> [Exercise description]: Return every line of the records that includes the string "toolbar".

> [Dataset]:
══════════
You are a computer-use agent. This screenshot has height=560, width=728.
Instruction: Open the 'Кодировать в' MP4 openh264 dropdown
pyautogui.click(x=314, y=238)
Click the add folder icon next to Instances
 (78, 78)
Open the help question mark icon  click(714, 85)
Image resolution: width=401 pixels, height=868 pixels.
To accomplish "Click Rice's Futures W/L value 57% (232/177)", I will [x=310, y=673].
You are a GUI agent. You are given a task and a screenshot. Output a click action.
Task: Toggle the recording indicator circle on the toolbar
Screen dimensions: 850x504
══════════
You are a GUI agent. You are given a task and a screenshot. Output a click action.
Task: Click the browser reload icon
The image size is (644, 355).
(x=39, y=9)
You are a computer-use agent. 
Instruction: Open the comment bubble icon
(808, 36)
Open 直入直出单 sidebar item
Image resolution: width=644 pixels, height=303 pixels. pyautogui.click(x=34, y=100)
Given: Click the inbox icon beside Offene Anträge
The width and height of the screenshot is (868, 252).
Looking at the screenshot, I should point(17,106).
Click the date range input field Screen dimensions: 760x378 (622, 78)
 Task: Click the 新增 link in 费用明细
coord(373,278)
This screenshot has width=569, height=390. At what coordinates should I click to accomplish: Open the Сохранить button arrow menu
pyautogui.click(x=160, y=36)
══════════
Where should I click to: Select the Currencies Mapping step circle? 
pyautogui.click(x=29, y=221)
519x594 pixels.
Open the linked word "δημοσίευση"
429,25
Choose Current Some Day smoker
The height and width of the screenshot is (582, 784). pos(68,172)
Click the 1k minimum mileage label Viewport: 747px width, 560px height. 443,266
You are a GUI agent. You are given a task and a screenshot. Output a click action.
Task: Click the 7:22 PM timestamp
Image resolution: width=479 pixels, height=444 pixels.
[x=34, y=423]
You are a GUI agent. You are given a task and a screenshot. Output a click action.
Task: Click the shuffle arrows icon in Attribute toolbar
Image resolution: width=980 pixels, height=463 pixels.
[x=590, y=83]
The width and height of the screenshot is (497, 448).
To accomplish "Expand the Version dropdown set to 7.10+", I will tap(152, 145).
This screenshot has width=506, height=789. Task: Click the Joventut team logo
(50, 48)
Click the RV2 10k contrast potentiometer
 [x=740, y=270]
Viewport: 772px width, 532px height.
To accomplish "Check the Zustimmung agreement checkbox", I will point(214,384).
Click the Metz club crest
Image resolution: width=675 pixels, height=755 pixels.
══════════
> [Task solution]:
Task: Toggle the recording indicator circle on the toolbar
Task: Click the shuffle arrows icon in Attribute toolbar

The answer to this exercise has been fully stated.